Job
Give everything from the line containing "Image resolution: width=808" down to the line containing "Looking at the" as a numbered list, leaving out blank lines and pictures.

Source records
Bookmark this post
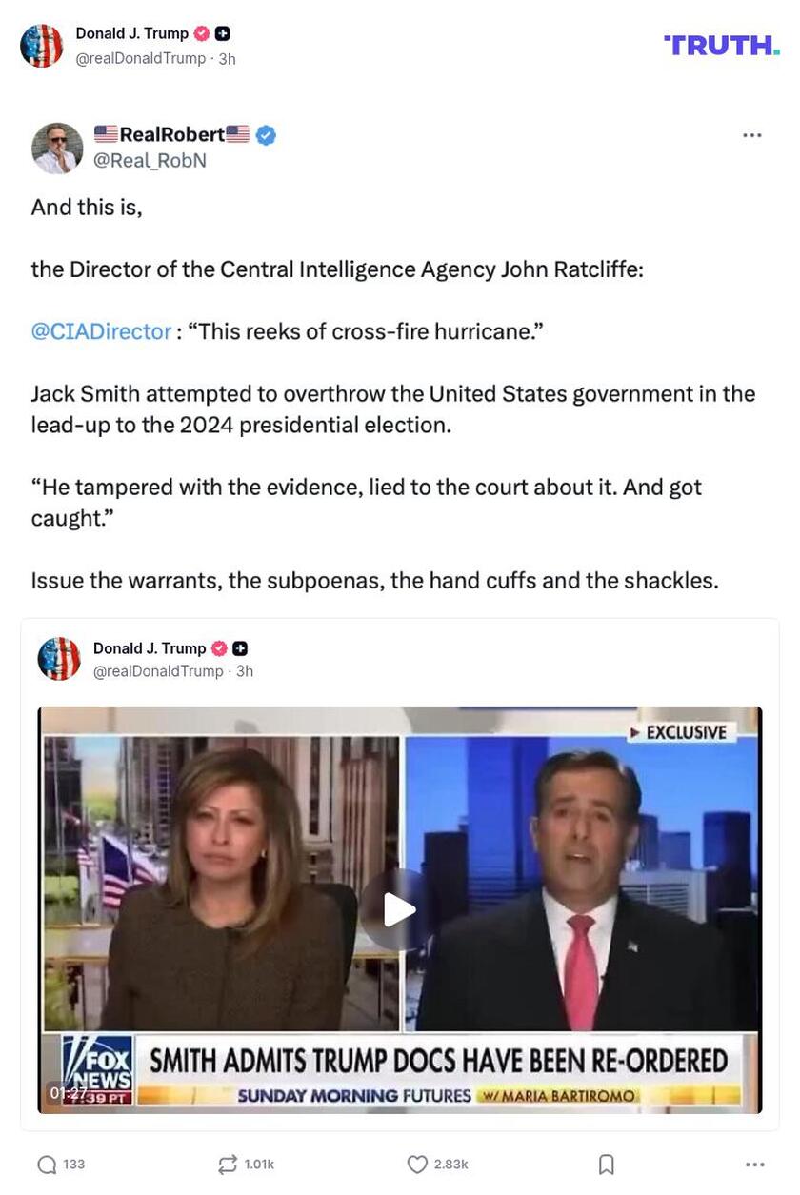This screenshot has width=800, height=1195. tap(606, 1165)
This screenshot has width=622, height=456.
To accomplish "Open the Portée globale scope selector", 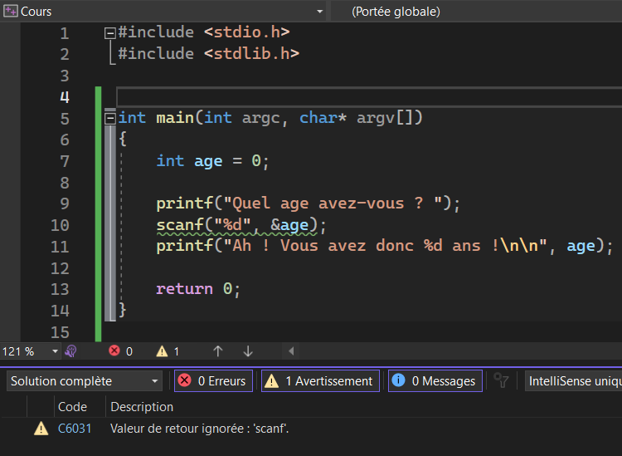I will 477,12.
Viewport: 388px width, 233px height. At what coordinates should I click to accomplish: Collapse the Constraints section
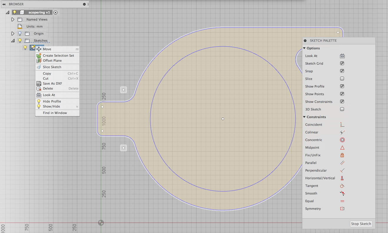[x=304, y=117]
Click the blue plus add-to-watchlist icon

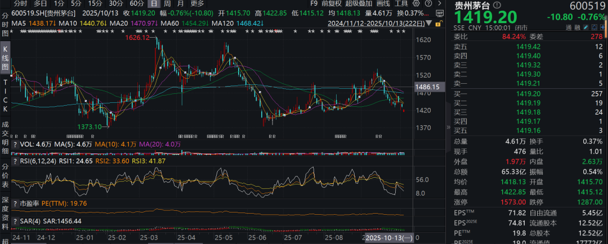coord(603,27)
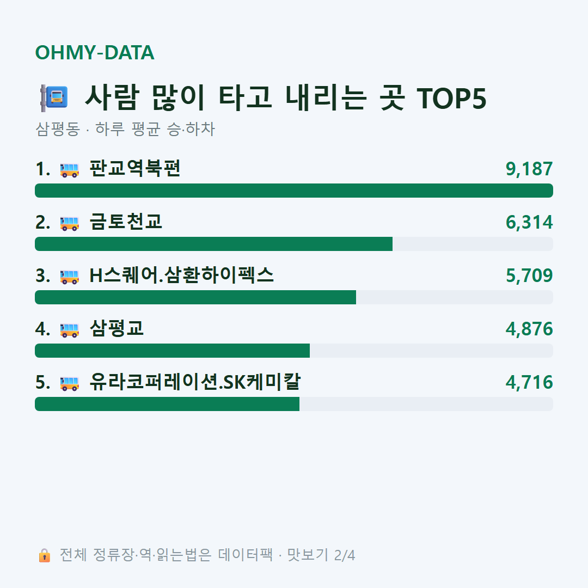Click the 맛보기 2/4 footer text
The height and width of the screenshot is (588, 588).
pyautogui.click(x=321, y=555)
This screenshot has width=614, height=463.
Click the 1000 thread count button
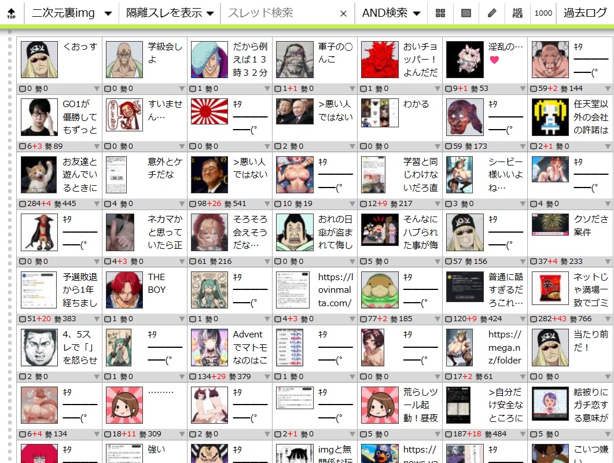543,13
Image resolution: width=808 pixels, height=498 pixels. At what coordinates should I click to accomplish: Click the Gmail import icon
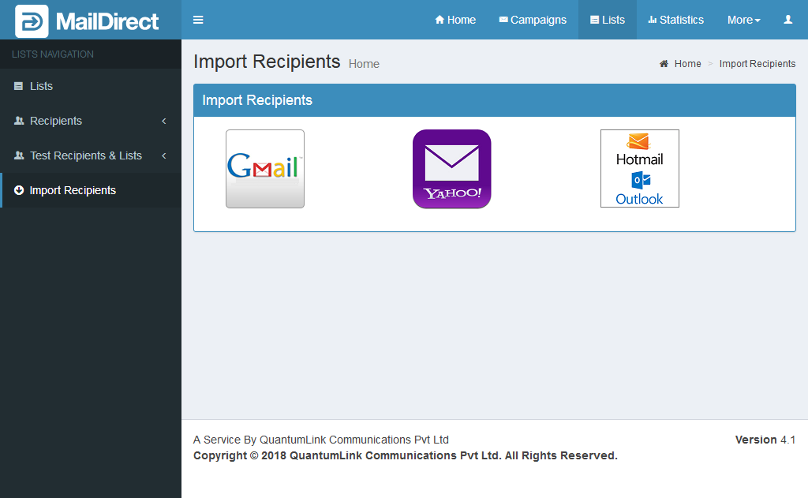coord(265,169)
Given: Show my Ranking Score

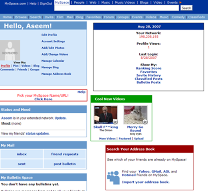Looking at the screenshot, I should click(149, 68).

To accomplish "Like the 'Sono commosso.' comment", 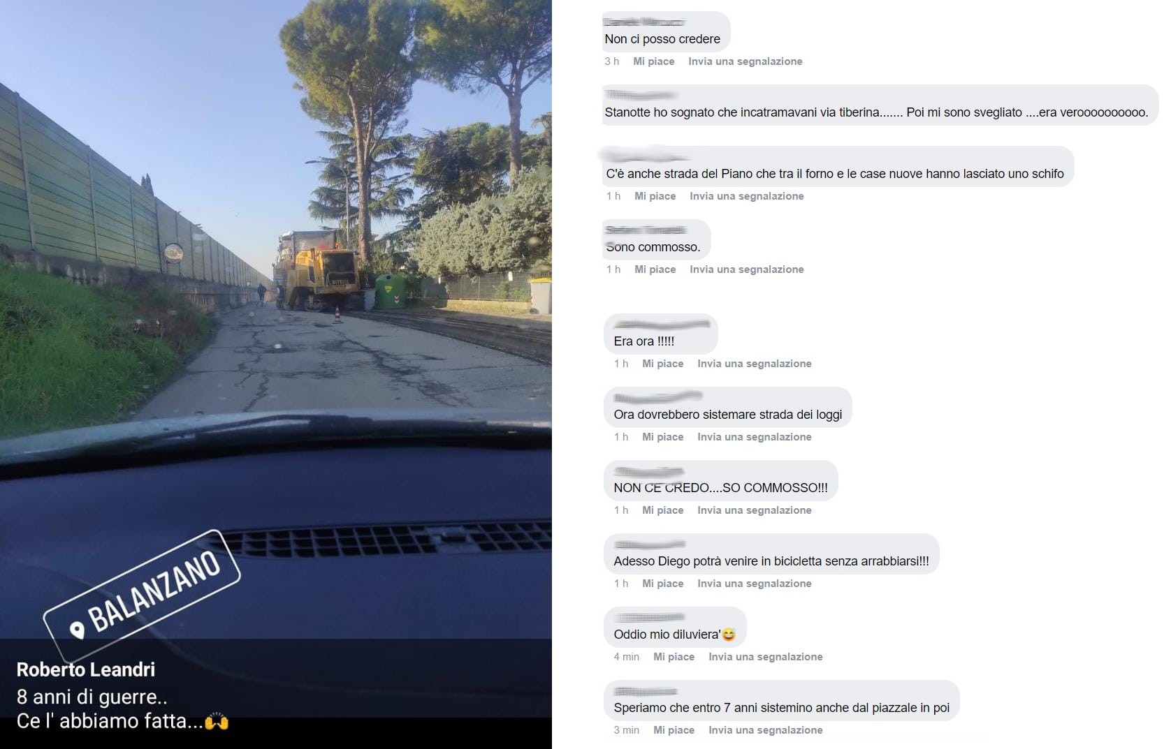I will [x=655, y=269].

Task solution
1. Image resolution: width=808 pixels, height=498 pixels. At what coordinates should I click to accomplish: Click the Gmail import icon
2. coord(265,169)
3. Given: Show my Ranking Score
4. Looking at the screenshot, I should click(149, 68).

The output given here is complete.